◆ Required work:
In how many lines of the listing below does the word "address" occur? Say only the number.

◆ Data listing:

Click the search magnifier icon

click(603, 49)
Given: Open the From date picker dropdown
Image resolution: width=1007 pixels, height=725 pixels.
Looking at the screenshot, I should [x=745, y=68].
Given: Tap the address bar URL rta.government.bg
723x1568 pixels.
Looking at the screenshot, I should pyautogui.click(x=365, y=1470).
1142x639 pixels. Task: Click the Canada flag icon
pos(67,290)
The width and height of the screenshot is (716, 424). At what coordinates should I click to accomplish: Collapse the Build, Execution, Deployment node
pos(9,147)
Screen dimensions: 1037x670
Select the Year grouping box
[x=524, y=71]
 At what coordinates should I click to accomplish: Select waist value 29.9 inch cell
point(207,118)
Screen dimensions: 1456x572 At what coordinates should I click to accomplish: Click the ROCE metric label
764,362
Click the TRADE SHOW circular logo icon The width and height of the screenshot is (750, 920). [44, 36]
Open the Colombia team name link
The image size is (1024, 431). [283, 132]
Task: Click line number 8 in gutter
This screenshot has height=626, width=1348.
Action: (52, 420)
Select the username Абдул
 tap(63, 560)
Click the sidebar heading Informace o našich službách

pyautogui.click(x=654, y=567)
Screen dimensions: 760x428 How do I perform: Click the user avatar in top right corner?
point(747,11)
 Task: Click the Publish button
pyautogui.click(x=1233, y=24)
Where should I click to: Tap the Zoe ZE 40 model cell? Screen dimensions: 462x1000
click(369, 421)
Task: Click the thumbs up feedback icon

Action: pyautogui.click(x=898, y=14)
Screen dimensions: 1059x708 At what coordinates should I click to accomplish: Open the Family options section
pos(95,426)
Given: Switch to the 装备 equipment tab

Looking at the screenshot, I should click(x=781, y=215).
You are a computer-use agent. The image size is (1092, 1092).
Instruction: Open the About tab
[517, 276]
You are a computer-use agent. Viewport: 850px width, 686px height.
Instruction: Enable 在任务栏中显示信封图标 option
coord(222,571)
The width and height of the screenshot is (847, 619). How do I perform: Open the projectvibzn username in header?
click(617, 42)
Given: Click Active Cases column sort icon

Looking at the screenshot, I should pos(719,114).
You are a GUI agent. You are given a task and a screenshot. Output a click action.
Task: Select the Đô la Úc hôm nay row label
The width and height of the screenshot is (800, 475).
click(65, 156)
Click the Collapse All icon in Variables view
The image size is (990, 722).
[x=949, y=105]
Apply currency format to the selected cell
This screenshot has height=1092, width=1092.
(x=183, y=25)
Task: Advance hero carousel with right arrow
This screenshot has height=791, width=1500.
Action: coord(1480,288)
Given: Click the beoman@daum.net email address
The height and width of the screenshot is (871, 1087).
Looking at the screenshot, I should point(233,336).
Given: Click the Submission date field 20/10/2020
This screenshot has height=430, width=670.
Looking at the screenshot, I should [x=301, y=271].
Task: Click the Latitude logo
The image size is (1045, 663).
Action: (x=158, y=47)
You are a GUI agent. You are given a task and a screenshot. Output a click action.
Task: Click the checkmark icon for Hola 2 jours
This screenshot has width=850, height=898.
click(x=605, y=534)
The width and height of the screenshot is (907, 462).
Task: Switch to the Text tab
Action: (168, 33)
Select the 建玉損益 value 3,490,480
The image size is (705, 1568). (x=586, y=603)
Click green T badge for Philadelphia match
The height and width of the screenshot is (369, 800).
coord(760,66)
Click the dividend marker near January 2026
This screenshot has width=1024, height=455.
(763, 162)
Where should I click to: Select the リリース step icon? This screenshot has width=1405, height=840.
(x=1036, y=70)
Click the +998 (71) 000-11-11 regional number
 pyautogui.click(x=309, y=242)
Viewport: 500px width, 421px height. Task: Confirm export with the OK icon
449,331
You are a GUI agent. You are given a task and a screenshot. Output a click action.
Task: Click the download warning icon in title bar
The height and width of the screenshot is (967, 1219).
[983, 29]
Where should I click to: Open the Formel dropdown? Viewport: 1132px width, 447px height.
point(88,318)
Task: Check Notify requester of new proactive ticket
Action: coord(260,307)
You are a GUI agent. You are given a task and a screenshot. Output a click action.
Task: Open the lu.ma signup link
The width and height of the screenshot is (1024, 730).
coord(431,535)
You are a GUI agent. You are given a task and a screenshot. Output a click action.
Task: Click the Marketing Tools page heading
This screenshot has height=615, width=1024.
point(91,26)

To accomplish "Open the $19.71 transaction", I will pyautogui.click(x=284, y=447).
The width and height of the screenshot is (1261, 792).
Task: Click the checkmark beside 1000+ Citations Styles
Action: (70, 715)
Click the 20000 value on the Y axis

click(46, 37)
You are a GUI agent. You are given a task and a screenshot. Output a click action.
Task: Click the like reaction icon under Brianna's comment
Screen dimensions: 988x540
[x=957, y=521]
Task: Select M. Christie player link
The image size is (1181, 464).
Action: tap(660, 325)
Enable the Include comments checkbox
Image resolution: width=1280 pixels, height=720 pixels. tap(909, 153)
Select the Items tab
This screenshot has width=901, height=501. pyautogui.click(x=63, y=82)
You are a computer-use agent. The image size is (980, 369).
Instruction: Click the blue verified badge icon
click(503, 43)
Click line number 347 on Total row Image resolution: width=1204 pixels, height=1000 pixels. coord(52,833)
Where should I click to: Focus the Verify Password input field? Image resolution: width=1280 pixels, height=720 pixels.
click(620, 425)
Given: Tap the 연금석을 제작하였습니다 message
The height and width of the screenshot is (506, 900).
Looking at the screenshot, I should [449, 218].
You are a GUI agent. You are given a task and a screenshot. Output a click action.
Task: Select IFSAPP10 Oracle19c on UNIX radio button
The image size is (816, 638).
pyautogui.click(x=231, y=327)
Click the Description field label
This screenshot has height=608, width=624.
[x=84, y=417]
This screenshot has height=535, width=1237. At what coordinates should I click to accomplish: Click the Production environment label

◆ Written answer:
2